▸ **任务事项 A**
请从下方文档节选中摘录从“大鼠miR-133a-3p 慢病毒载体的构建及稳转株建立”到“稳转细胞株，为进一步研究miR-133a-3p与LOH 的相关机制以及LOH 的诊断和治疗奠定基础。”的这一段原文。
▸ **任务事项 B**
根据下方文档节选回答：
(i) 课题组前期研究发现，miR-133a-3p在LOH患者中的表达情况如何？
(ii) Trizol试剂购自哪家公司？
(iii) 处死大鼠后，将其放入什么溶液中浸泡，浸泡多长时间？

▸ **文档节选**
⁂

大鼠miR-133a-3p 慢病毒载体的构建及稳转株建立

张志蕊， 陈耀平

（1.宁夏医科大学，银川 750004； 2.宁夏医科大学总医院，银川 750004）

迟发性性腺功能减退症（late-onset hypogonadism，LOH）是一种与老龄相关的临床和生化综合征，其特点是一系列特异的临床症状和血清T水平缺乏（低于年轻的健康成年男性参考范围）[1，2]。由于睾酮的作用广泛涉及生殖、皮肤、泌尿肌肉、骨骼、心血管等存在雄激素受体的系统，LOH 的发生会导致患者生活质量的改变，且使多器官系统的功能受到影响[3]。研究发现，循环miRNA 可以非常准确地作为衰老[4]、癌症[5-7]、肌肉疾病[8-9]和神经退行性疾病有前途的生物标记物[10]。课题组前期研究[11]发现，miR-133a-3p 在LOH 患者低表达，并且miR-133a 作为肌肉特异性的miRNA，能促进肌肉的成熟，降低肌肉蛋白质分解的速度而促进肢体骨骼肌的健康[12-13]。本研究通过构建过表达及干扰慢病毒载体并筛选建立miR-133a-3p 稳转细胞株，为进一步研究miR-133a-3p与LOH 的相关机制以及LOH 的诊断和治疗奠定基础。

1 材料与方法

1.1 主要材料

SPF 级2 月龄SD 雄性大鼠3 只，体质量190～220 g，由宁夏医科大学实验动物中心提供；大肠杆菌菌株DH5α，慢病毒载体GV309、GV280及Polybrene 均购自上海吉凯基因科技有限公司；DMEM 细胞培养液、标准胎牛血清（fetal bovine serum，FBS）购自美国Gibco 公司；Mir-XTMmiRNA First-Strand Synthesis 和TB GreenqRTPCR、DNase I、TB Green Advantage qPCR Premix均购自日本TaKaRa 公司，Trizol 试剂购自美国Invitrogen 公司，限 制 性 内 切 酶AgeⅠ、NheⅠ及EcoRⅠ均购自美国NEB 公司；质粒抽提试剂盒购自德国Qiagen 公司，miR-133a-3p 引物合成由广州锐博生物科技有限公司完成，质粒测序由上海吉凯基因科技有限公司完成；α-平滑肌肌动蛋白（α-SMA）购自Abcam 公司。

1.2 大鼠阴茎海绵体平滑肌细胞（corpus cavernosum muscle cell，CCSMC）的原代培养及鉴定

采用改良组织块法原代培养大鼠CCSMCs[14]，选取2 月龄雄性SD 大鼠，颈椎脱臼或异戊巴比妥钠注射处死大鼠，放入75%乙醇浸泡15 min。在超净台无菌条件下剪开包皮，在阴茎脚处截取阴茎，将其迅速移入含双抗预冷PBS 中洗去血渍并除去尿道、纤维及脂肪等组织。

⁂

▸ **展示材料**

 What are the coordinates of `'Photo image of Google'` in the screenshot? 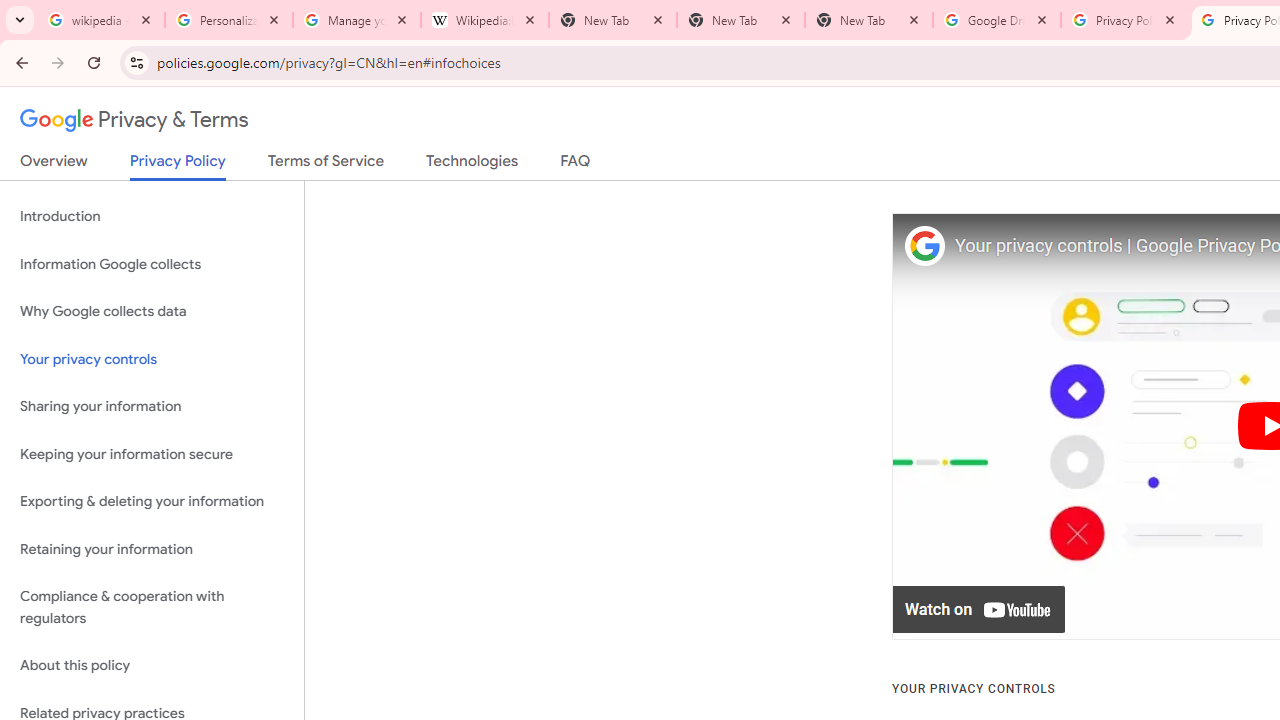 It's located at (923, 245).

⁂

▸ **预期输出 A**
大鼠miR-133a-3p 慢病毒载体的构建及稳转株建立

张志蕊， 陈耀平

（1.宁夏医科大学，银川 750004； 2.宁夏医科大学总医院，银川 750004）

迟发性性腺功能减退症（late-onset hypogonadism，LOH）是一种与老龄相关的临床和生化综合征，其特点是一系列特异的临床症状和血清T水平缺乏（低于年轻的健康成年男性参考范围）[1，2]。由于睾酮的作用广泛涉及生殖、皮肤、泌尿肌肉、骨骼、心血管等存在雄激素受体的系统，LOH 的发生会导致患者生活质量的改变，且使多器官系统的功能受到影响[3]。研究发现，循环miRNA 可以非常准确地作为衰老[4]、癌症[5-7]、肌肉疾病[8-9]和神经退行性疾病有前途的生物标记物[10]。课题组前期研究[11]发现，miR-133a-3p 在LOH 患者低表达，并且miR-133a 作为肌肉特异性的miRNA，能促进肌肉的成熟，降低肌肉蛋白质分解的速度而促进肢体骨骼肌的健康[12-13]。本研究通过构建过表达及干扰慢病毒载体并筛选建立miR-133a-3p 稳转细胞株，为进一步研究miR-133a-3p与LOH 的相关机制以及LOH 的诊断和治疗奠定基础。

▸ **预期输出 B**
(i) 低表达。
(ii) 美国Invitrogen公司。
(iii) 75%乙醇，浸泡15 min。